Uma pessoa que olha a vida como um decrescer negativo de qualidades físicas, vai achar que avançar nos anos é um exercício de renúncia. Renúncia de suas capacidades vitais, de seus objetos pessoais, de amigos que se vão, de coisas que se estragam, de verdades que não condizem mais com a realidade… A vida parecerá para ela um itinerário da alegria da juventude para a tristeza da velhice.
Já aquele que desenvolve a agudeza de sua capacidade de observar, vai enxergar o avançar dos anos como um crescer positivo da profundidade de consciência e lucidez. Conforme a consciência cresce em profundidade, novos planos de felicidade surgem, e, em um determinado momento do aprofundar, como em um buraco que se aprofunda na areia da praia, encontra-se a água pura do êxtase. A mina da felicidade. A felicidade pura e cristalina, sem motivo exterior. E, ao mesmo tempo, camadas e camadas de tristeza vão se despregando de nós, naturalmente, com a espontaneidade de um fruto maduro que se desprende da árvore.
A pergunta é: se é tão melhor ser consciente, por que tão poucos o são? Sim, claro, há um preço. O preço é encarar sua realidade interior. E poucos se dispõem. Em primeiro lugar pelo equívoco de só enxergarem o que terão de renunciar se evoluírem, em segundo, pelo medo da dor de perceber seus "defeitos", tristezas e vulnerabilidades. Mas, não há opção melhor, a outra opção é participar apenas da dimensão da vida em que ela se deteriora.
Medo do mergulho interior
O medo do "mergulho interior" não é exatamente o medo do desconhecido, mas o medo de se perder o conhecido. A começar pela perda da autoimagem que a pessoa possui. Em seguida, o medo de perder investimentos feitos anteriormente e que ainda não renderam o prometido. Sim, a pessoa investiu em ser alguém que teria direito a certas felicidades e ainda não as conseguiu. Como abandonar o investimento?
A vida realmente é feita de ganhos e perdas. Mas, para aquele que opta pelo caminho do aumento de consciência, as perdas que vão acontecendo são irrelevantes. A pessoa se percebe perdendo o que não é essencial para dar lugar ao que é essencial. E isso é sinônimo de maturidade, a perda do não essencial e o adquirir do essencial. E quando se experimenta isso conscientemente, não é difícil perceber o quanto esse essencial é que preenche e alimenta a pessoa internamente. Você descobre que antes esperneava por perder miçangas, sem saber que em seu lugar apareceriam os mais cristalinos diamantes.

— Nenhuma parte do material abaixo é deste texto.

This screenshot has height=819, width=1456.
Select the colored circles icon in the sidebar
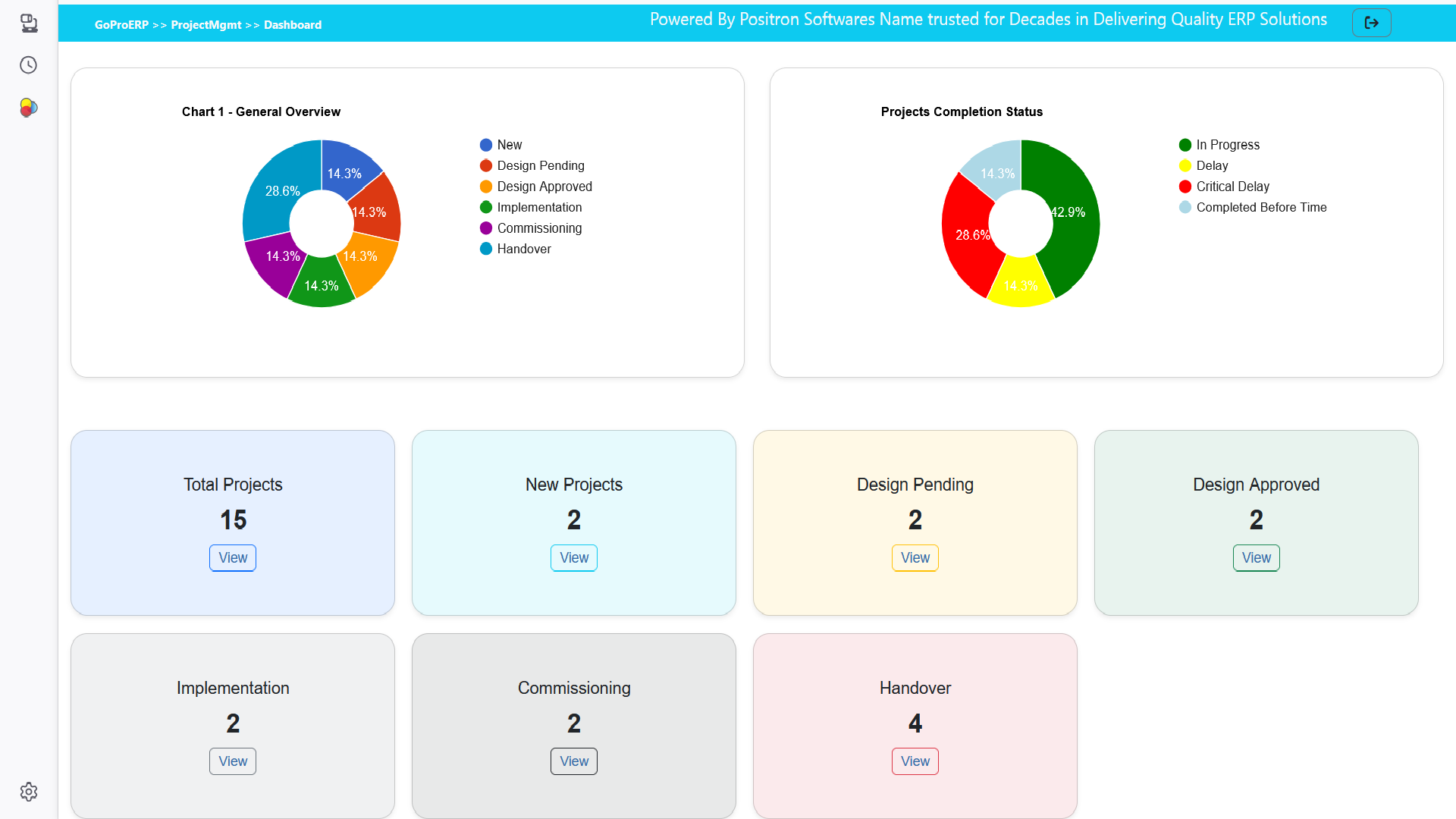pyautogui.click(x=28, y=108)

O segredo para esse caminho não está em negar a dor da perda das mais diversas miçangas colecionadas por toda uma vida, mas em observar a dor, observá-la de maneira intensa e aguda. A dor parecerá grande e talvez até insuportável no primeiro momento, mas, com a persistência da atitude de observar, você a verá primeiro diminuir, até se tornar ínfima, até se dissipar, como se dissipa a escuridão quando alguém acende a luz.
No entanto, essa observação não pode ser apenas mental. É preciso observar com todo o ser, com sua porção emocional, com o físico, com toda a energia disponível. E, para isso, o melhor é criar um ritual, um momento ritual diário de observação.
Separe uma hora por dia para observar-se, aconteça o que acontecer com você naquela hora, observe de frente. Sozinho, em um ambiente protegido, feche os olhos e observe-se. Honestamente. Inteiramente. Corajosamente. Custe o que custar. Depois de algum tempo você se verá observando de outros espaços. A lucidez aumentará, o desconforto diminuirá e em algum momento você perceberá com os próprios olhos o que perceberam os grandes místicos, que a vida não é uma descensão negativa, mas uma ascensão positiva.